**Assignment**.
Only the lines below from the one that contains "Where should I" through the one that contains "674x423 pixels." should appear in your answer, exact and without pictures.

**Exercise data**.
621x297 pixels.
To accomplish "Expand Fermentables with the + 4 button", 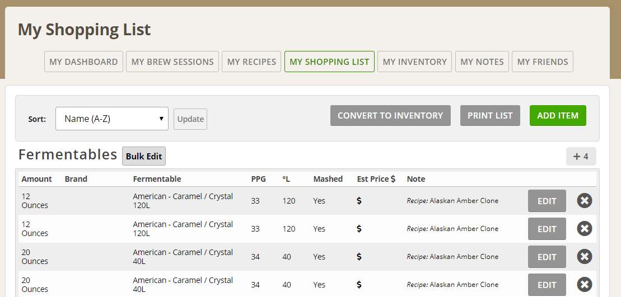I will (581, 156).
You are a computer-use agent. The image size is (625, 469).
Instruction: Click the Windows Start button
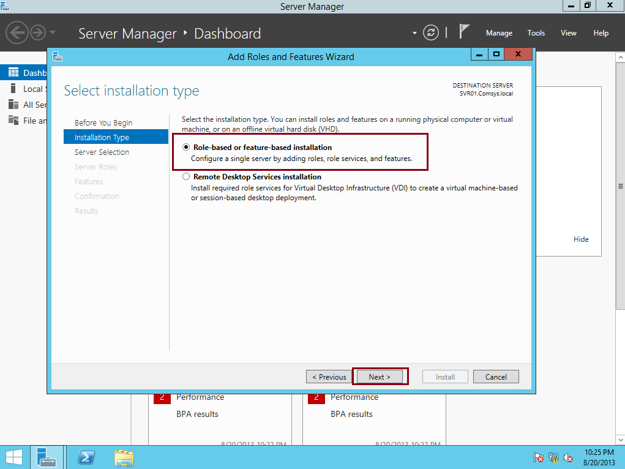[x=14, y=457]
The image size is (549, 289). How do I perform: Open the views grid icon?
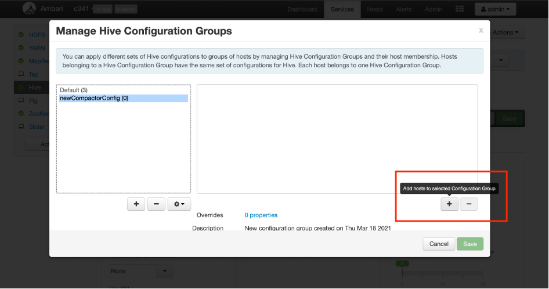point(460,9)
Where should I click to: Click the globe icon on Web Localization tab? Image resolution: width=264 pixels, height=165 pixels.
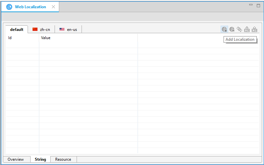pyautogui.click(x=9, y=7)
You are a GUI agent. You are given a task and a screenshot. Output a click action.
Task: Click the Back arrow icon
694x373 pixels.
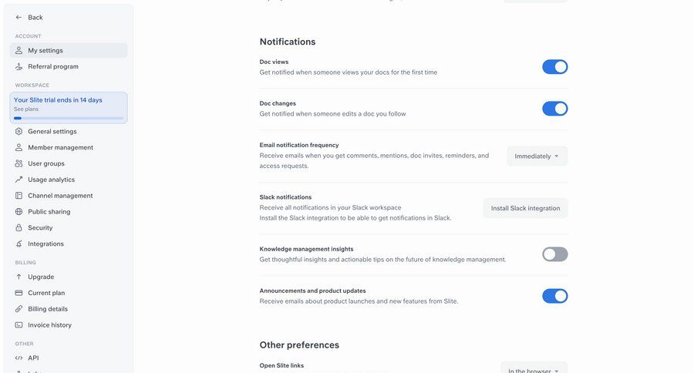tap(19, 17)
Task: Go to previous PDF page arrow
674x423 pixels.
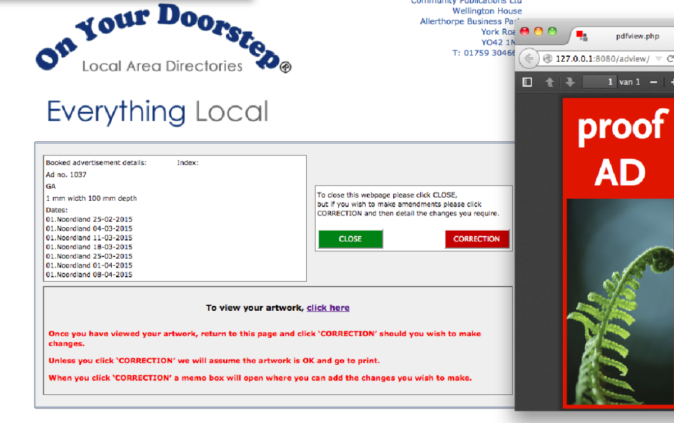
* * *
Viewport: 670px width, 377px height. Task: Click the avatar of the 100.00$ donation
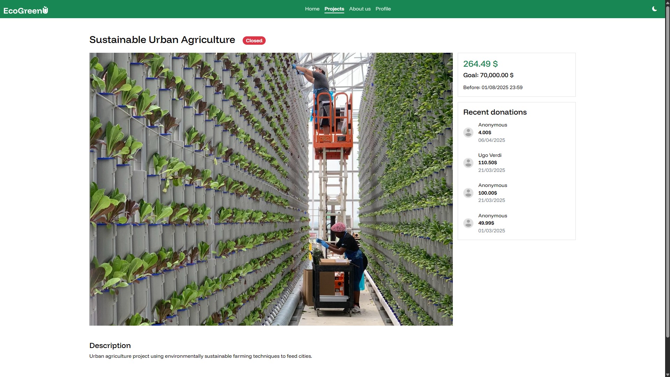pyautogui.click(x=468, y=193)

**Output**.
Where should I click to: Click the globe icon on Web Localization tab? Image resolution: width=264 pixels, height=165 pixels.
pyautogui.click(x=9, y=7)
You are a GUI agent. You are given a task and a screenshot. Output a click action.
Task: Click the Back arrow icon
694x373 pixels.
tap(19, 17)
Task: Go to previous PDF page arrow
674x423 pixels.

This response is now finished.